Five Solas Ministry

主なる神の言葉である聖書を、あらゆる事柄に関する最高権威、人生における規範とし、イエス・キリストを主とする神の国(支配)の拡大と完成を願っています。

聖書研究 使徒言行録1章12~26節

聖書研究 使徒言行録1章12~26節(新共同訳 新約pp.213-214)

(1) 心を合わせて熱心に祈る(12~14節)

 使徒達は、イエス・キリストが約束された聖霊を受けるために(5節)、エルサレムに戻って来た(12節)。しかし、彼らの心の中にはまだ恐れと不安があった。そのため、使徒達は「泊まっていた家の上の部屋」に集まった(13節)。

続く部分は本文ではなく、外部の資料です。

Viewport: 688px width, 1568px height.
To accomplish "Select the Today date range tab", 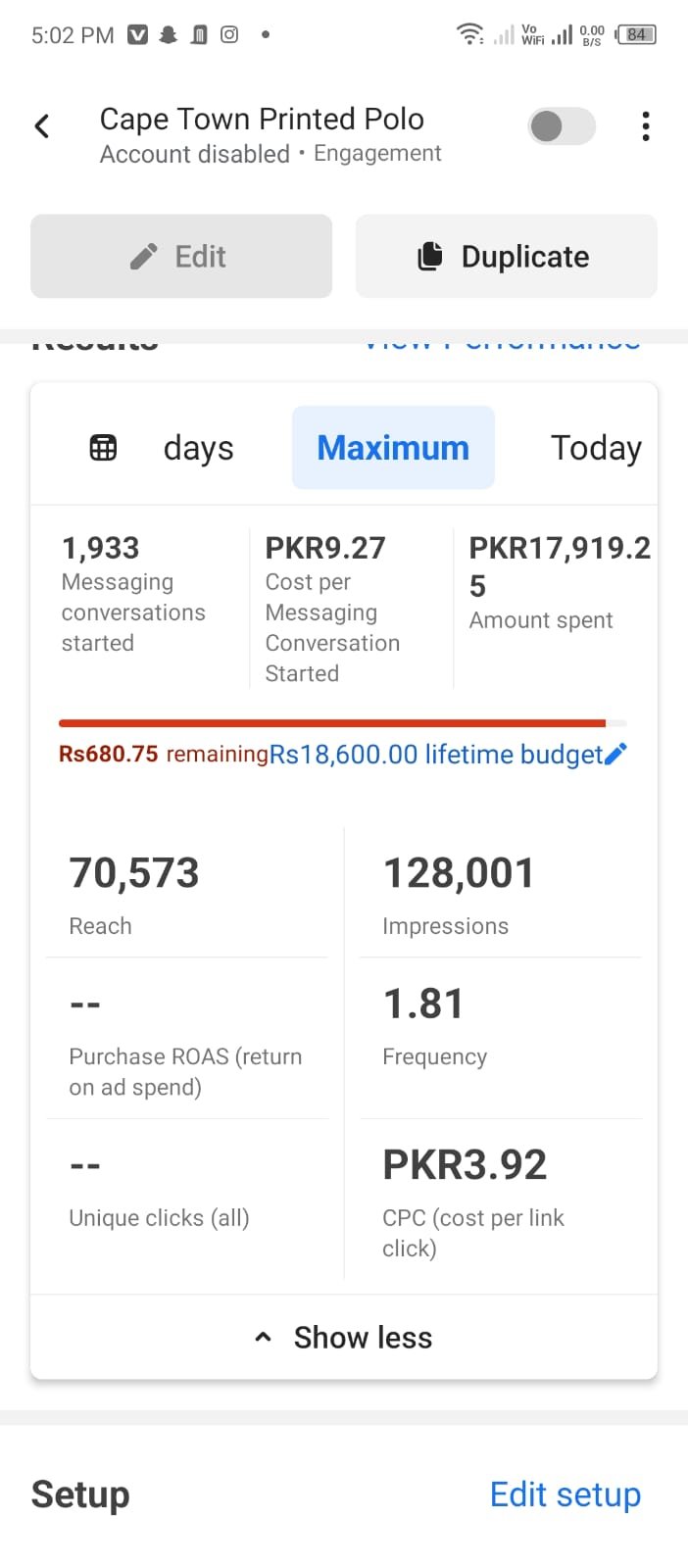I will 596,448.
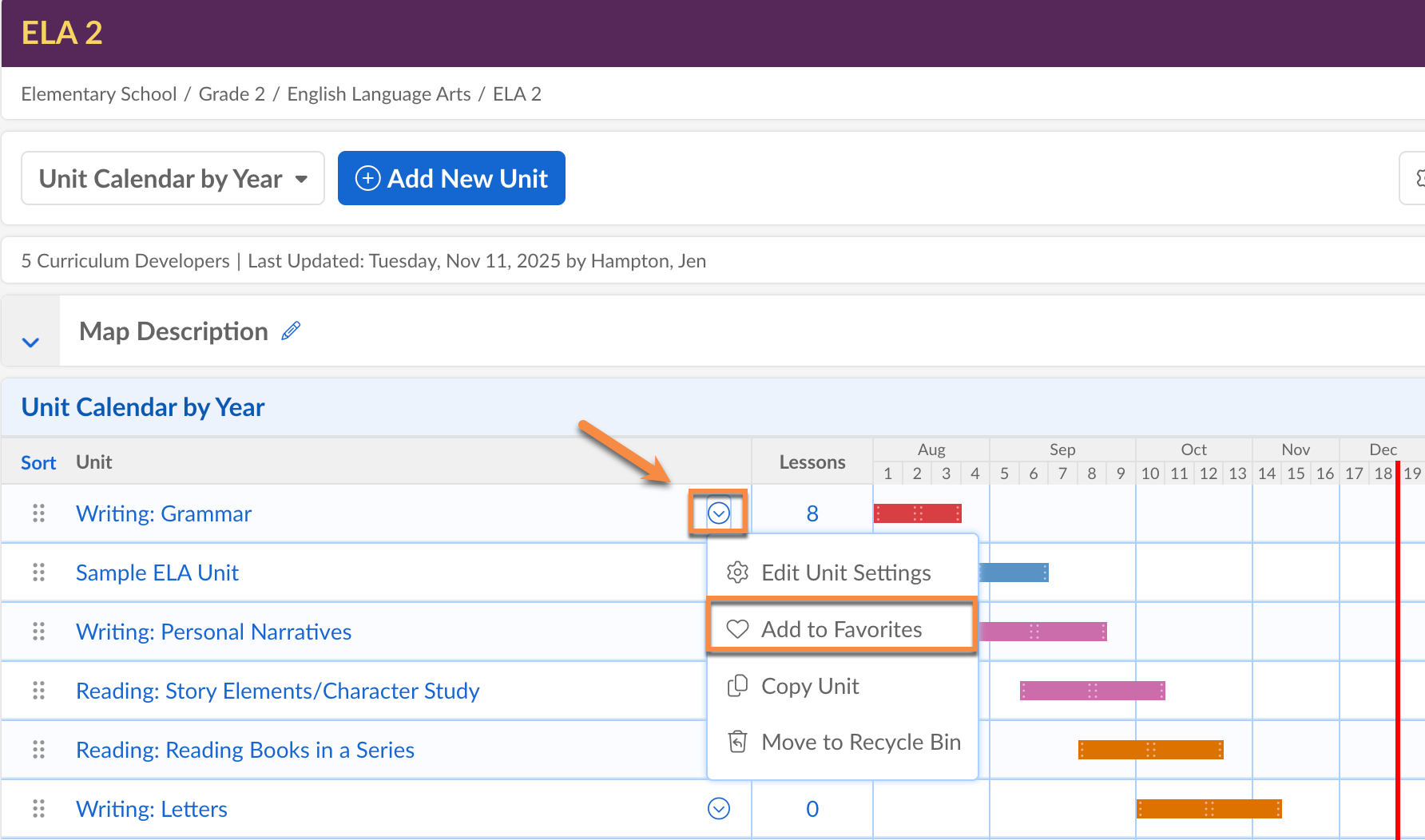
Task: Open the options menu for Writing: Letters
Action: (719, 809)
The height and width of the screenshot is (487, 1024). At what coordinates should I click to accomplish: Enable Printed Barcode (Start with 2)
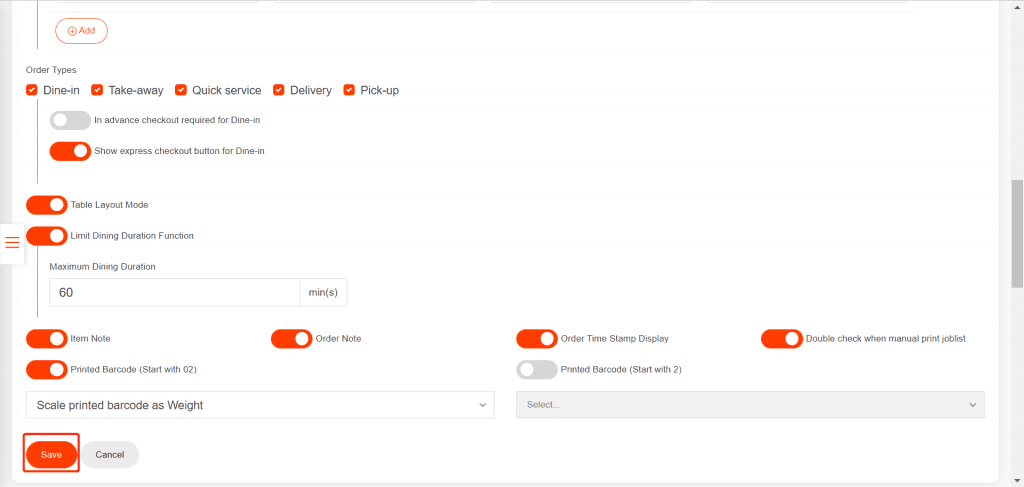[536, 370]
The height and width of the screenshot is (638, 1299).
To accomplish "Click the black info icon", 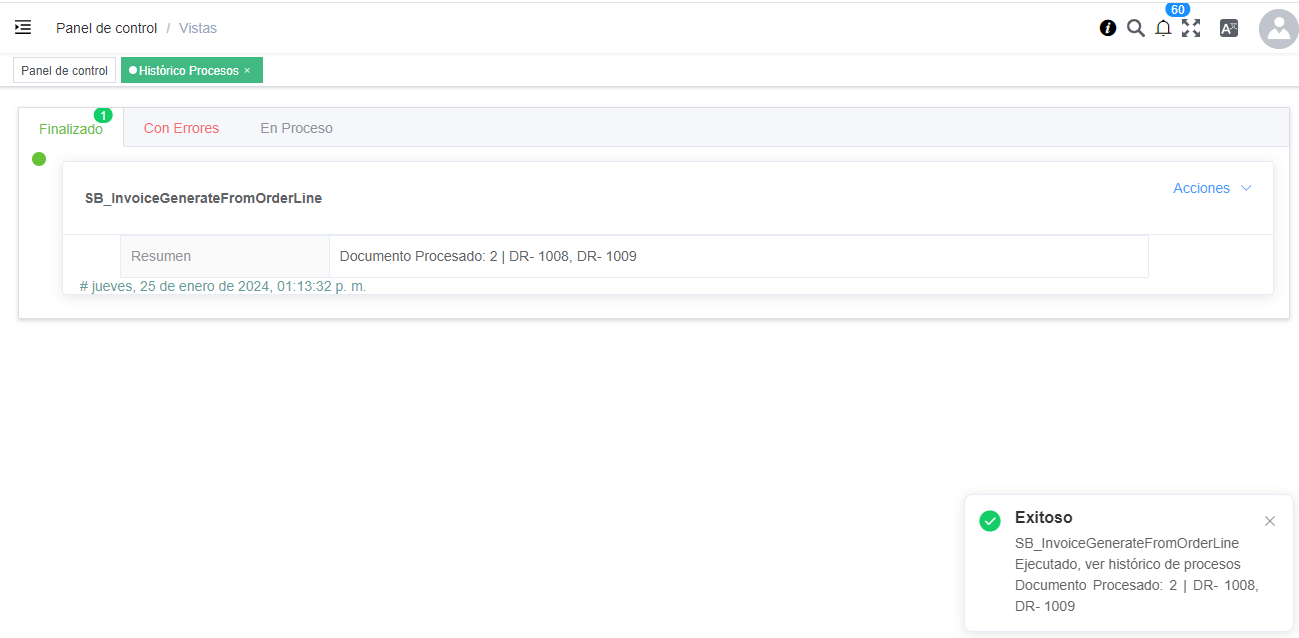I will tap(1108, 28).
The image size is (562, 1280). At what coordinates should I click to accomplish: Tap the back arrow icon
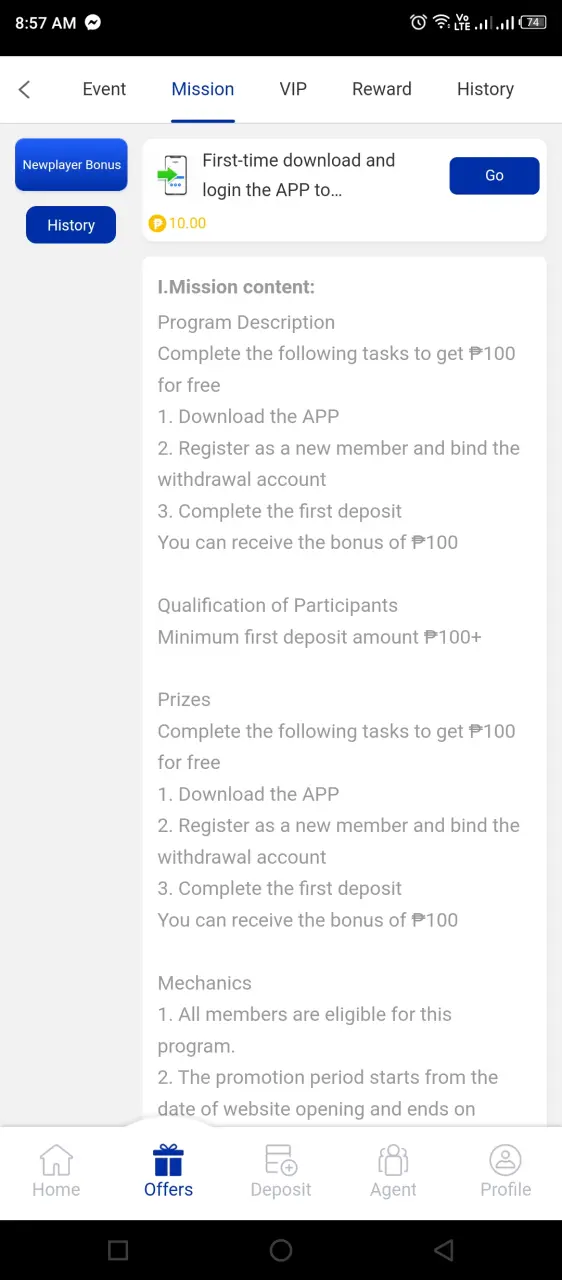point(25,89)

そこには使徒達だけでなく、「婦人たちやイエスの母マリア、またイエスの兄弟たち」もいた(14節)。そして、恐れと不安の中で彼らは「心を合わせて熱心に祈っ」(14節)た。
 祈りは主なる神との交わりである。主なる神の御前で自分の弱さを認め、主なる神に祈る時、主なる神は答えて下さる。そして、新しい可能性が開かれる。祈らなければ、答えもない。

(2) マティアの選出(15~26節)

 イスカリオテのユダイエス・キリスト使徒の一人であった。そのため、使徒としての「任務を割り当てられて」おり、それに相応しく歩まなければならなかった(17節)。にもかかわらず、ユダは「イエスを捕らえた者たちの手引きをし」(16節)、また悔い改める機会も逃した。結局、彼は自ら命を絶ち(18節)、その余波は余りにも大きいものであった(19節)。
 それに対し、ペトロは「兄弟たちの中に立」(15節)ち、ユダに代わって「主の復活の証人になるべき」(22節)者を選ぶことを提案した。
 イエス・キリストの弟子は、いつもイエス・キリストと共に歩み、イエス・キリストに従う人でなければならない(マルコによる福音書3章14~15節)。それ故、「ヨハネの洗礼のときから始まって」、イエス・キリストが「天に上げられた日まで、いつも一緒にいた者の中から」(22節)、ヨセフとマティアの2人を立て(23節)、くじを引いて選ぶことになった。くじによる選出は、「すべての人の心をご存じである」(24節)主なる神が、使徒の選出の過程の全てを治めておられることを示している。
 そして、「百二十人ほどの人々」(15節)が「この二人のうちのどちらをお選びになったかを、お示しください」(25節)と主なる神に祈ってからくじを引いた結果、マティアが「十一人の使徒の仲間に加えられることになった」(26節)。主なる神は教会を立てる前に働き人をお立てになる。